Early in life I learnt what mattered. I learnt it the hard way. My mother was diagnosed with cancer. The first time was in the year 1997. After almost 10 years of treatments, spring 2007, she passed away. Not without a fight though, she had 6 relapses and she fought until she nothing else left. I was there when she lost.

In a way I was privileged. Privileged as she allowed me to see her journey, her vulnerability and her suffering. In these years I saw the hope she cherished, the determination she had to conquer the disease and the despair when nothing else worked. She learnt me to never give up, to respect others and to stay true to myself.

I also realised I was “lucky”: if I would have lived in a different country which didn’t have this level of social support, we would have had to sell our house to pay for treatments. I would have been homeless.

“See you next week…”

Later that year, 5 months later, it was a Sunday, I said goodbye to my dad, quite casually. He just brought me to the train station to go to Leuven, the city where I lived.

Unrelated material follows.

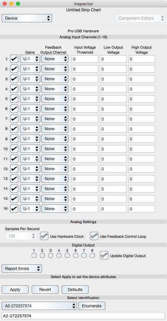Screen dimensions: 167x321
Task: Toggle digital output bit 4 indicator
Action: 59,255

On Friday, 2 days before I was going to leave on a holiday to try to recover from the blow I experienced losing my mother, I received a phone call. It was the undertaker. My father had died in his sleep. The idea I never would had the chance any more to say what mattered was almost unbearable. Just as many men of my generation, the relationship with my father was far from optimal.

Since my mother passed away, things improved though. He was ill, was struggling with his restaurant, but it was the first time in his life he allowed me in. All that was gone.

Aftermath

As an only child I was lost.

A friend of mine said I lost the roof and the foundations of my life. He couldn’t have been more right. I didn’t have time though to mourn. I had a start up to manage, a restaurant to close down and a whole lot of practical stuff to arrange. I still remember selling kitchen apparel on ebay, waiting at a Brussels parking lot for the buyer to come and pick it up.

The restaurant was in trouble but I considered it a token of respect to my parents to close it down properly, not letting it go bankrupt. This was the legacy of both my parents. I did.

They say every crisis produces something good. In my case, it was the bonds my family and my friends. Without them, I know I wouldn’t have been able to keep my head up and move forward.